- “A Parsimonious Language Model of Social Media Credibility Across Disparate Events.” Tanushree Mitra, Graham P. Wright, Eric Gilbert
Mitra et. al. put forth a study assessing the credibility of the events and the related content posted on social media websites like Twitter. They have presented a parsimonious model that maps linguistic cues to the perceived credibility level and results show that certain linguistic categories and their associated phrases are strong predictors surrounding disparate social media events.A model that captures text used in tweets covering 1377 events (66M tweets) they used Mechanical Turks to obtain labeled credibility annotations, Mechanical Lurk by Amazon was used. The authors used trained penalized logistic regression employing 15 linguistic and other control features to predict the credibility (Low, Medium or High) of event streams.

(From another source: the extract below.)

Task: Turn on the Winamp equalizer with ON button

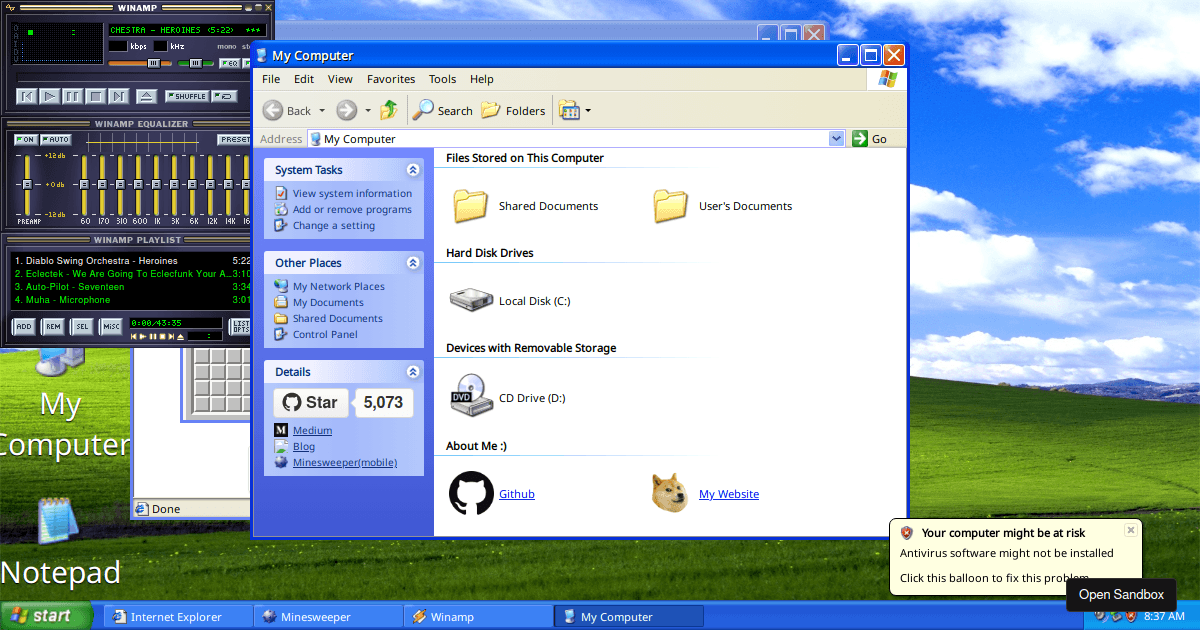Action: coord(26,139)
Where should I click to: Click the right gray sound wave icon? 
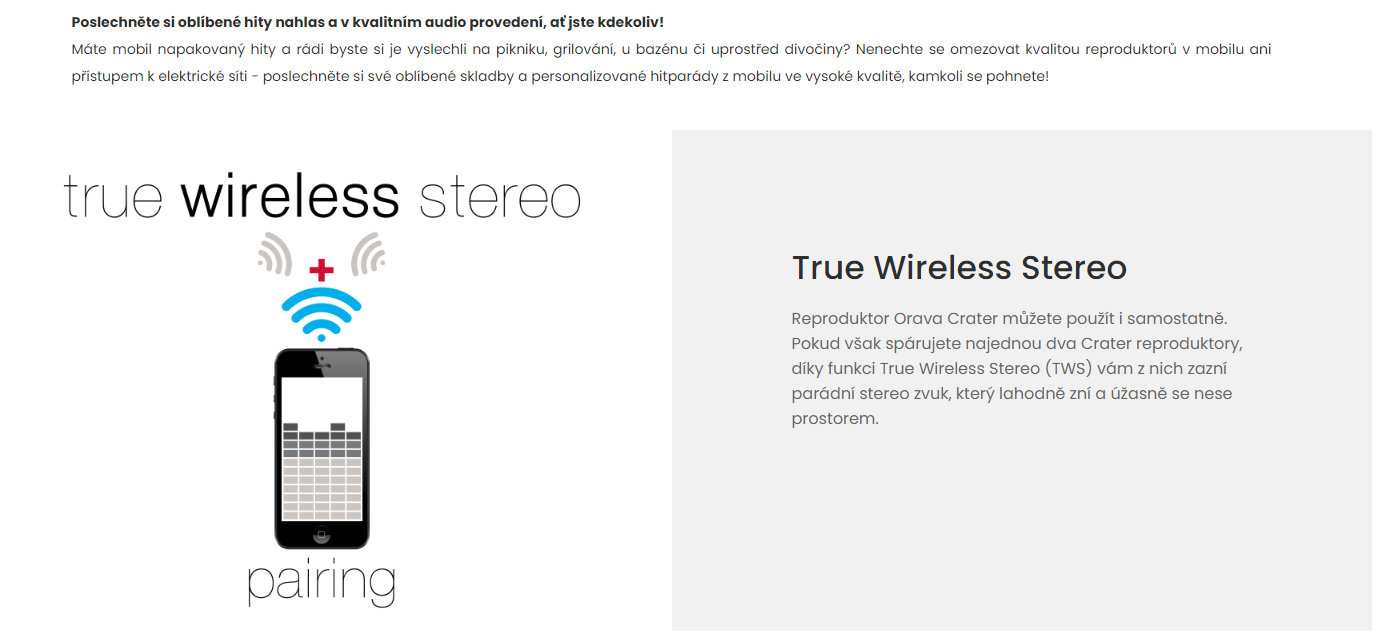(368, 253)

The authors mention that the model is not deployable. However, the study is a great base for future work in this topic. It is simple model deals with only linguistic cues, and the Penalized Ordinal Regression seems like a prudent choice, but coupled with other parameters such as location and timestamp among other things, it could be designed as a complete system in itself.
- The study mentions that the content of a tweet is more reliable, than source, when it comes to assessment of credibility. This would hold true almost always except for when the account posting a certain news/article is an account notorious for fake news or conspiracy theories. A simple additional classiffer could weed out such outliers from general consideration.

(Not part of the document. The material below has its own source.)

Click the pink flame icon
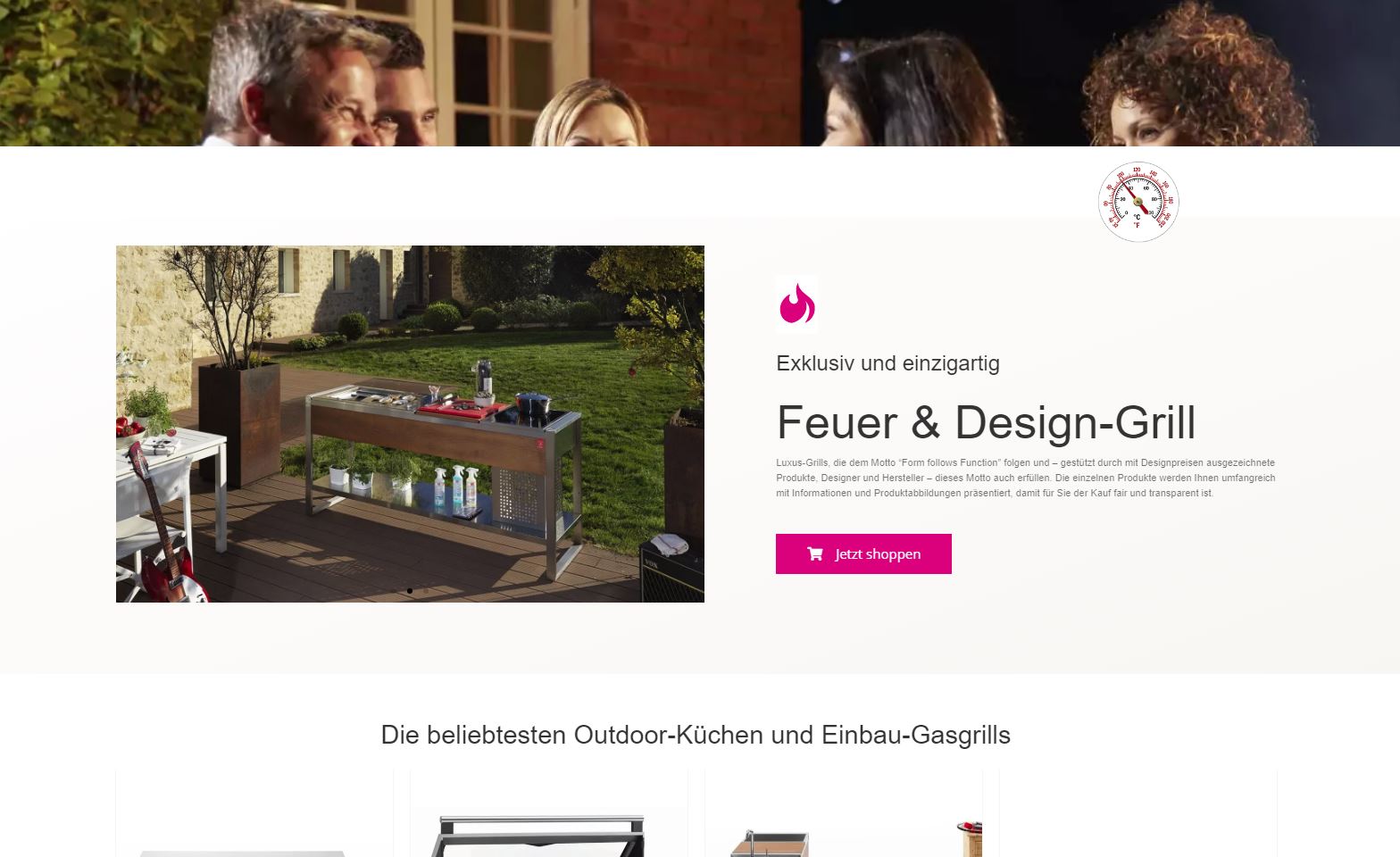This screenshot has height=857, width=1400. [x=796, y=304]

- A term used in the paper, ‘stealth advertisers’ stuck to my head and it got me thinking about ‘stealth influencers’ masquerading as unbiased and reliable members of the community. They often use click-baits and the general linguistic cues possessed by them which are generally in extremes such as, “Best Gadget of the Year!!” or “Worst Decision of my Life”

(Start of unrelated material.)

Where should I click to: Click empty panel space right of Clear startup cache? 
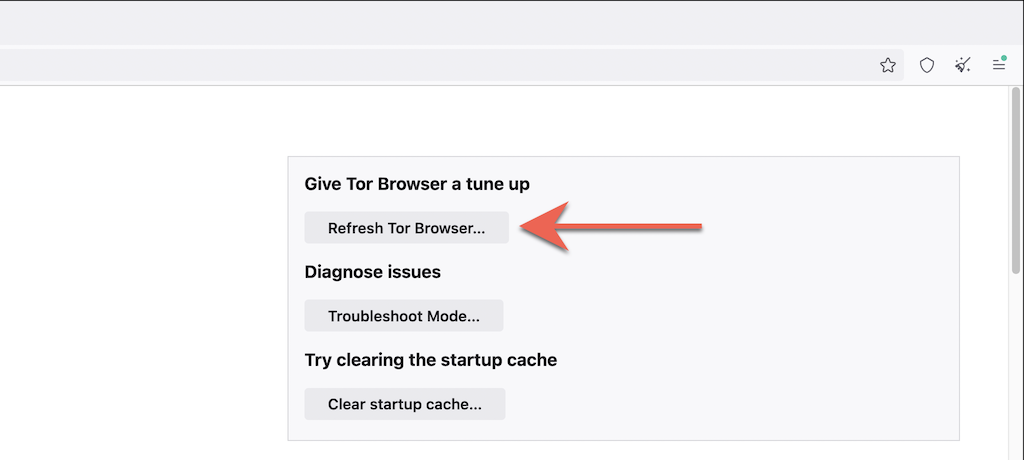(730, 404)
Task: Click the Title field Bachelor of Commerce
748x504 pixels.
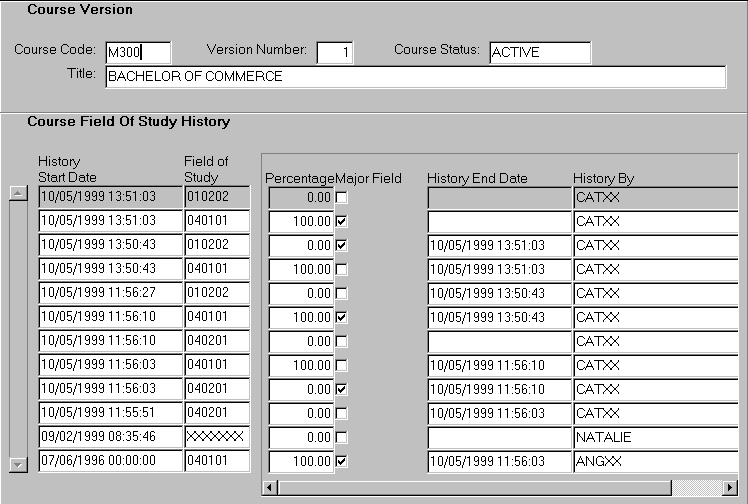Action: click(x=414, y=77)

- And their tweets may often fool a naive user/mode looking for linguistic cues to assess credibility. This revolves around the study by Flanagin and Metzger, as there are characteristics worthy of being believed and then there are characteristics likely to be believed.[2] This begs the question, is the use of linguistic cues to affect credibility on social media hackable?
- Further, Location/ Location based context is a great asset to assess credibility. Let me refer to the flash-flood thunderstorm warning issued on recently in Blacksburg. A similar type of downpour or notification would not be heeded seriously in a place which experiences a more intense pour. Thus location based context can be a great marker in the estimation of credibility.
- The authors included the number of retweets as a predictive measure, however, if the reputation/ verified status/karma of the retweet-ers is factored into account, the prediction might become a lot more easier. This is because, multiple trolls retweeting a sassy/ fiery comeback, is different from reputed users retweeting genuine news.
- Another factor is that linguistic cues picked up from a certain region/community/discipline may not be generalizable as every community has a different way of speaking online with jargons and argot. The community here may refer to a different academic discipline or ethnicity, The point being, that the linguistic cue knowledge has to be learned and cannot be transferred.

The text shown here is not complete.